A dial showing possible market direction.

Global wheat supplies keep tightening, with revisions to US production. Conflict between Russia and Ukraine continues to keep markets supported. Demand is in focus as to whether a recession could change global demand dynamics.

Tight global supply keeps prices supported. US harvest is underway but some scattered rains across the Midwest could slow progress over the next 7 days. Long term focus is turning towards the South American weather market and plantings.

Barley markets continue follow wider grain movement, with supply outlooks remaining tight.

Global grain markets

Global grain futures

There was support for global grains last week as both Chicago wheat and maize futures (Dec-22) gained 4.7% and 0.1% respectively, Friday to Friday. Driving this was the continued escalation in the Black Sea region as Russia annexed parts of occupied Ukraine, and the US quarterly grains stocks and USDA Small Grains 2022 Summary.

Chicago wheat futures (Dec-22) gained 2.8% last Friday due to cuts to US wheat production estimates. The USDA estimated the US wheat crop at 44.9Mt. This is below analyst’s expectations of 48.4Mt (Reuters Poll) and the latest USDA World Agriculture Supply and Demand estimate (September) of 48.5Mt. The crop is revised down as western parts of US growing regions had heavy crop abandonment due to dry soils, this will be the second smallest US wheat crop in the last 20 years.

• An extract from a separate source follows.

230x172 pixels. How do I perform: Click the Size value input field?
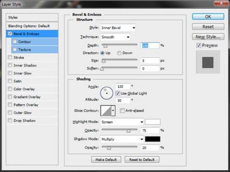[x=150, y=61]
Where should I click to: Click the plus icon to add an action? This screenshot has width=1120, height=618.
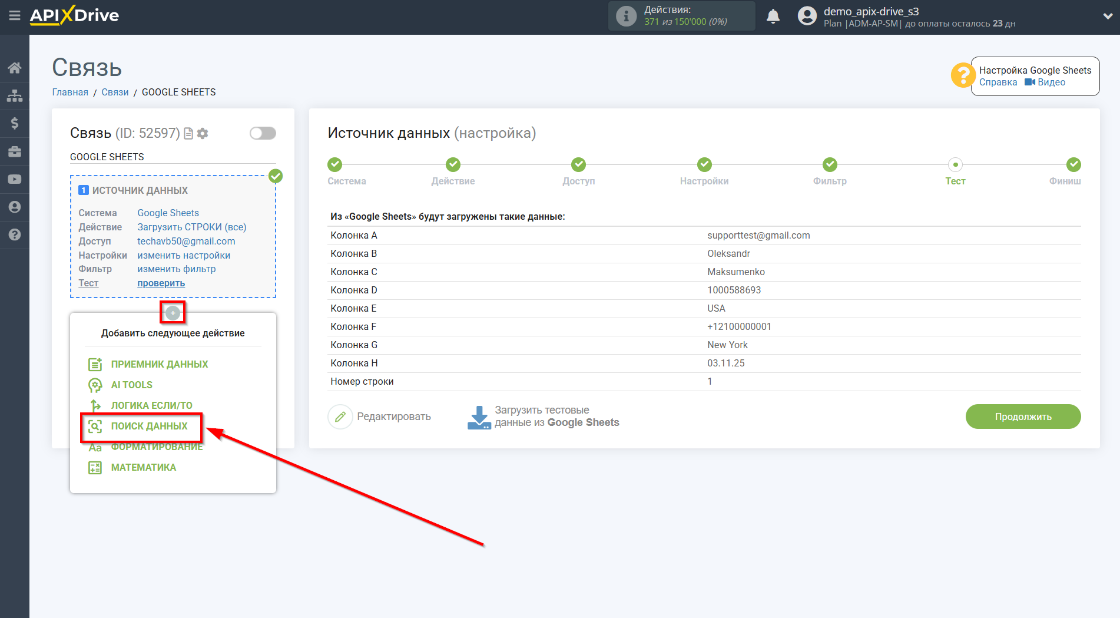(x=173, y=313)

In the USDA grain stocks report all wheat stocks (as at Sept 1, 2022) were estimated at 48.3Mt. This is in line with expectations, but slightly up on the year. For US maize, stocks were estimated at 35.0Mt, up from last year but lower than trade expectations of 38.4Mt. We saw maize markets climb off the back of this on Friday.

This tightening of the US wheat crop, and continued uncertainty in Ukraine, is keeping the bullish sentiment in markets even as Ukrainian export continue to flow out the region. The Ukrainian ministry announced that grain exports for the 2022/23 season-to-date are down 40.3% year-on-year, at almost 8.6Mt. But pace is gradually increasing. For September, Ukraine grain exports dropped 23.6% on the year, to 4.3Mt, but reached the highest point since the Russian invasion (according to Agriculture Ministry data).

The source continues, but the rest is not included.